# r/programming banned LLM posts. 6.9 million devs just exhaled.

> Source: <https://dev.to/adioof/rprogramming-banned-llm-posts-69-million-devs-just-exhaled-3cnk>
> Published: 2026-06-27 13:10:19+00:00

The biggest programming subreddit just temporarily banned all LLM-related posts. 6.9 million developers didn't protest. They *thanked the mods*.

The reaction speaks for itself.

The moderators were direct about it. They mentioned the volume, the quality collapse, and their own exhaustion as reasons. Every other post had become “I asked ChatGPT to build X” or “Why AI will replace your job in 18 months.”

The comments were full of repeating the same things over and over. Nobody was learning anything new. They were just stuck.

This is the statistic that I can't get out of my head: **84% of developers are using or intending to use AI tools, while only 3% have a high level of trust in the results.**

Read that again. We're all using the thing. Almost none of us believe it. That's not adoption — that's compulsion.

The content flooding the programming communities followed a similar pattern:

→ Hot take about AI replacing developers

→ Tutorial that's basically "paste this into ChatGPT"

→ Thought piece predicting the future with zero evidence

→ Repeat, daily, forever

None of it served a *purpose*. It was information on information on information. A snake eating its own tail while writing a blog post about it.

For some individuals, this is being presented as resistance to progress. "You can't just ignore AI!" Sure. You also can't ignore a fire alarm, but you don't want it going off every thirty seconds when there's no fire.

The signal-to-noise ratio became so low that real programming discussions – algorithms, performance, debugging stories – were being drowned in a sea of AI hype. The ban is not about sticking our heads in the sand. It’s about trying to keep a space where people still talk about code.

Think about it. When's the last time you read an AI-in-programming post and genuinely changed how you work? Not felt vaguely anxious. Not bookmarked it and never returned. Actually *changed something*.

AI content is easy to produce. It gets clicks. It triggers emotions — fear, excitement, outrage. That's a perfect storm for flooding any community.

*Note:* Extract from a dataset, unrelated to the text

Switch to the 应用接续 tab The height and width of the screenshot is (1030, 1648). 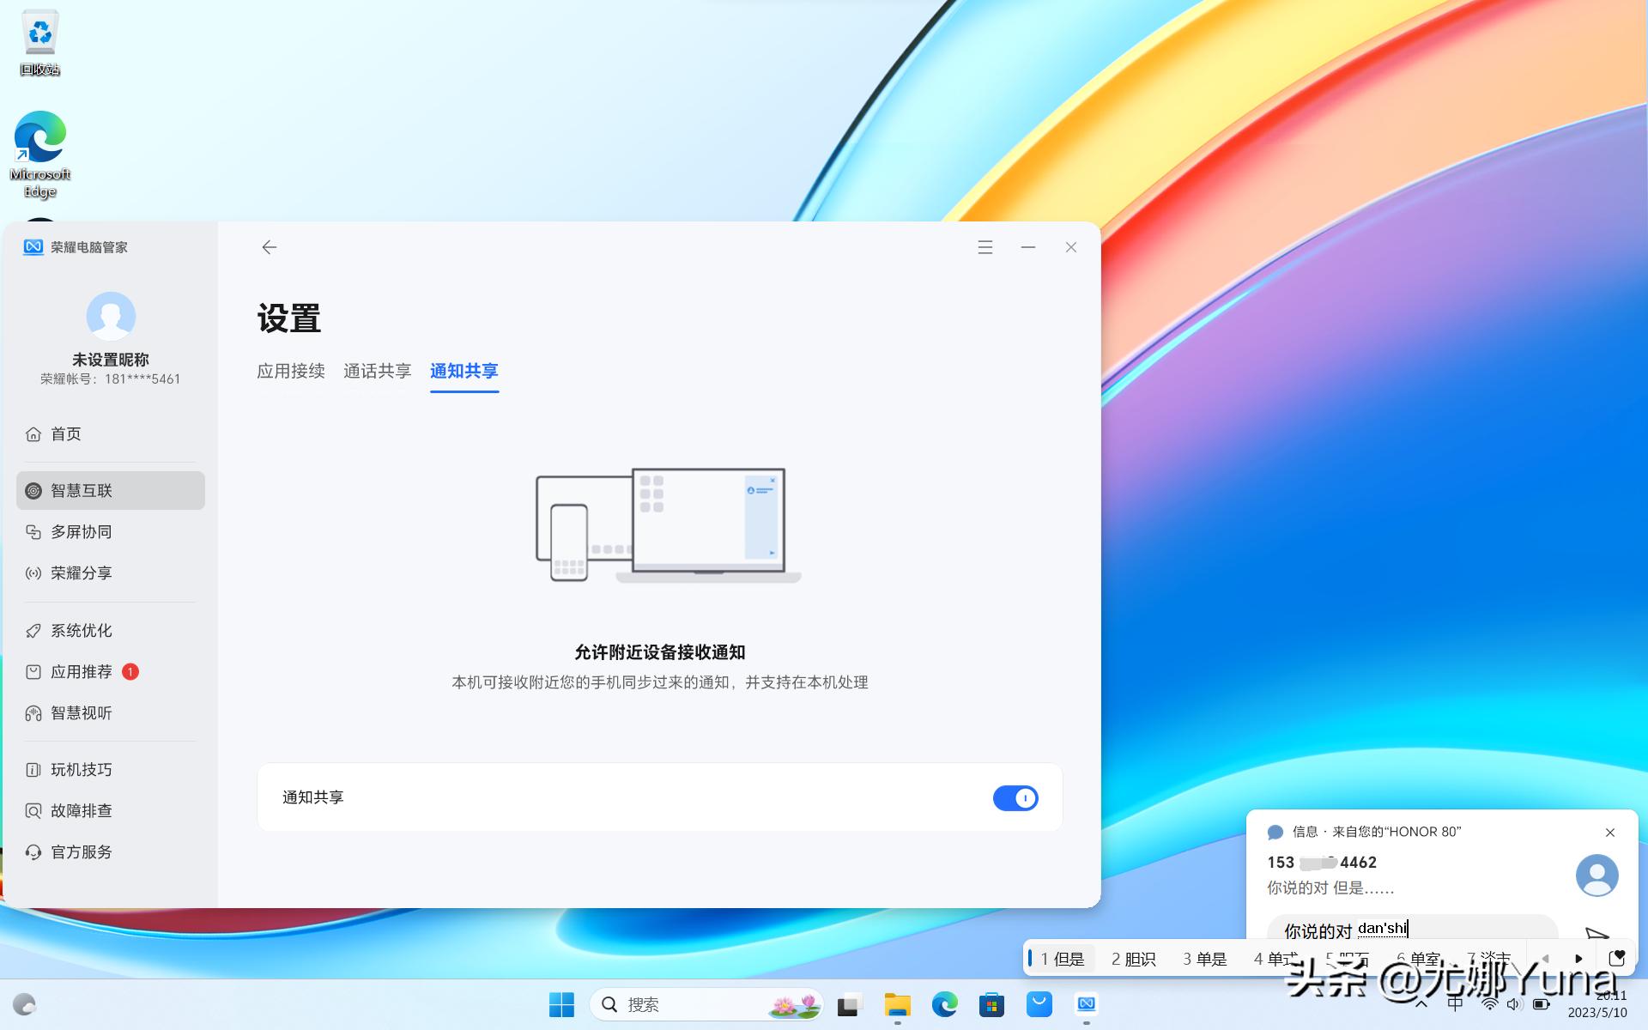[x=291, y=371]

At the same time, a well-thought-out post you write on database indexing strategies in hours will get a tiny fraction of the engagement. Something is broken in the system.

This is what happens when platforms optimize for volume over value. Those who provide real value disengage, while the noisy ones who may not contribute constructively stay. It's a vicious circle until drastic measures are taken. And eventually someone has to pull the emergency brake.

A 6.9-million-member community doesn't make this decision lightly. When they make such a decision, it is for a good reason:

→ **Developers are fatigued**, not excited, by the AI content cycle

→ **Quality still matters** more than hype to working programmers

→ **Community trust is fragile** — flood it with noise and people check out

I think we'll see more communities follow. Not because they're anti-AI, but because they're pro-signal. The developers who actually build things need spaces where "I shipped this" matters more than "AI will ship this for you someday." 🔧

The ban holds up a mirror. It shows what millions of developers have tried to say but couldn’t find the words for. “We’re tired of hearing about AI and would like to go back to our programming now.” The irony of my writing that in an AI-adjacent post is not lost on me. But sometimes you just need to identify what it is to be able to turn the damn thing off.